In this study we investigated resistance markers in B. cinerea populations of two wine regions in Northern Hungary, Eger and Tokaj. To the best of our knowledge, a limited number of studies have been carried out in the last few years on such characteristics of Hungarian B. cinerea populations (Váczy et al., 2006; Asadollahi et al., 2010; Szojka et al., 2011). The selection of the wine regions that represent the sampling sites is an important factor. The wine regions of Eger and Tokaj were chosen due to the different pest management strategies applied by grape growers in these two regions against B. cinerea. In the Eger wine-growing region, B. cinerea is mostly considered a harmful pathogen causing serious yield losses, and therefore targeted pesticides are applied during the whole vegetation period. In contrast, in the Tokaj wine-growing region, B. cinerea causes the so-called noble rot on grapes in certain years. This process results in shriveled, raisin-like berries, with a very high sugar content, utilized in the making of sweet, noble rot wines. This process occurs about four to six times in ten years.

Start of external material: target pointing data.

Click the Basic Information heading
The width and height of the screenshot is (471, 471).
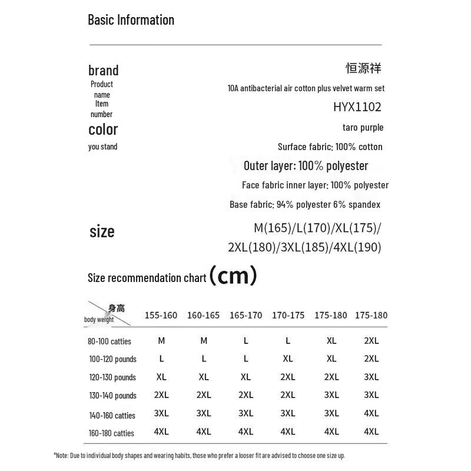click(x=131, y=19)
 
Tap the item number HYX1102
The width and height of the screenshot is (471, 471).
click(x=357, y=107)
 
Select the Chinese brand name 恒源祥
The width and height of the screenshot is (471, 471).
click(x=363, y=68)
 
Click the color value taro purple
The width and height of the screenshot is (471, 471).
click(x=363, y=127)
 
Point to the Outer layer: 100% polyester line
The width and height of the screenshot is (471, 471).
click(x=306, y=165)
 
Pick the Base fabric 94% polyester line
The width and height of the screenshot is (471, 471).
click(x=305, y=204)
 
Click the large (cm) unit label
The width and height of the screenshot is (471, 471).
click(x=233, y=275)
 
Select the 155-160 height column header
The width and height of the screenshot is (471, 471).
click(x=161, y=315)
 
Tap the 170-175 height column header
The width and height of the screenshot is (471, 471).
click(x=288, y=315)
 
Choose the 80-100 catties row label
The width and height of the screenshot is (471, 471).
click(x=110, y=341)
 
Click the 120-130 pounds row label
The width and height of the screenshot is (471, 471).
click(x=112, y=377)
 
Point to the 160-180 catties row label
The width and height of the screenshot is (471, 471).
click(x=111, y=433)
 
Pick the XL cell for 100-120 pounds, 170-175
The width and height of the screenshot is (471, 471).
click(x=288, y=359)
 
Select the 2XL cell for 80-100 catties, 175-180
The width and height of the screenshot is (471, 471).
click(x=372, y=340)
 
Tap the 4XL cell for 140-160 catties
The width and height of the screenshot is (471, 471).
click(x=372, y=413)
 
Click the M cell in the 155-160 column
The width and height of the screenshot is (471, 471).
click(x=161, y=340)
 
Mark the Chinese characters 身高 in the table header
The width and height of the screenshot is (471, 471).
click(x=117, y=308)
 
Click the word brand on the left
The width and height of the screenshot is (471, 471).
click(x=103, y=71)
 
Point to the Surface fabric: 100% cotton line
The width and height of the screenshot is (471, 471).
click(x=330, y=147)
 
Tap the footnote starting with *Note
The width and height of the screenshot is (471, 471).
click(x=199, y=455)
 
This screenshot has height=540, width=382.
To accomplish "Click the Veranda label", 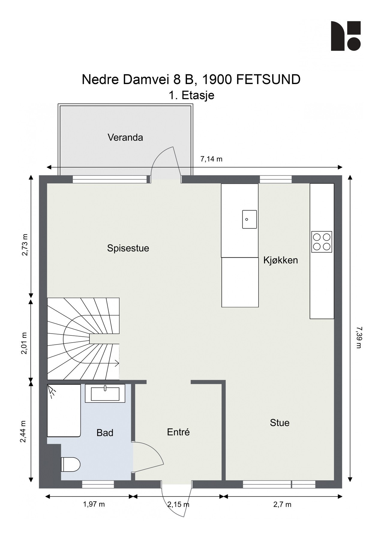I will [x=125, y=138].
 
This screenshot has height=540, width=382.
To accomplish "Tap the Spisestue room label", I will [x=128, y=248].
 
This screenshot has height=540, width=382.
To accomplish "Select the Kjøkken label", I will [x=281, y=260].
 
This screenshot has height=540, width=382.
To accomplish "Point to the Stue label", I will [x=280, y=423].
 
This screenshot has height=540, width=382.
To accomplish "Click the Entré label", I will [x=178, y=432].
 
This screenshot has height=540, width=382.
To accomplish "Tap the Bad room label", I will [x=105, y=433].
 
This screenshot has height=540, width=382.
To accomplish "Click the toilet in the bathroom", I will [x=71, y=464].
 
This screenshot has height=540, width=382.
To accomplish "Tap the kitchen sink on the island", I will [x=249, y=219].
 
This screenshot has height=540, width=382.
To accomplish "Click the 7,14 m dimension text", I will [x=211, y=159].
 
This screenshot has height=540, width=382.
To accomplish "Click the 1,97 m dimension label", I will [x=94, y=504].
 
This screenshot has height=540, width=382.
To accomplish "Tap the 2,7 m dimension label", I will [x=282, y=505].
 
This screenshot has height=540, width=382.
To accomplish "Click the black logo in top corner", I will [x=345, y=36].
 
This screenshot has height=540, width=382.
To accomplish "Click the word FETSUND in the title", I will [x=268, y=80].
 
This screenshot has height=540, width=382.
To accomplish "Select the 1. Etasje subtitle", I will [x=191, y=95].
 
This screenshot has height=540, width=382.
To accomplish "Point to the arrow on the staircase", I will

Since it is not possible to determine whether a given vintage is suitable for aszú production, many aszú wine producers apply limited or no protection against B. cinerea during the last part of the plant protection period. This practice leads to the loss of raw material for other wines, but the tradition of aszú making and the uniqueness of the aszú wine encourages producers to take this risk.
This study aims to investigate the occurrence of pesticide resistance in B. cinerea populations in the two largest wine-growing regions of Northern Hungary. In addition, mutations that are possibly responsible for the detected resistant phenotypes were also examined. By comparing the resistance of the B. cinerea populations in the Eger and Tokaj-Hegyalja wine regions, we are not only contrasting two geographical areas, but the two above mentioned plant protection practices, which, in Tokaj sweet wine producing vineyards, contributes the development of B. cinerea noble rot.
Material and methods
Sampling was carried out in two vineyards in the Eger wine region (Mácsalma denoted Eger1 and Csájszél denoted Eger2 in Szomolya village) and two vineyards in the Tokaj wine region (Betsek denoted Tokaj1 and Szent Tamás denoted Tokaj2 in Mád village) in Northern Hungary, in 2015, 2017 and 2020. Grape berries covered with B. cinerea mycelia were collected randomly from Vitis vinifera cv. Furmint in Tokaj and cv. Olaszrizling in Csájszél and cv. Turán in Mácsalma during harvest time (late September to early October) resulting in a total of 250 berry samples. Collected berries were aseptically stored in 50 mL tubes which were placed on ice and taken to the microbiology laboratory.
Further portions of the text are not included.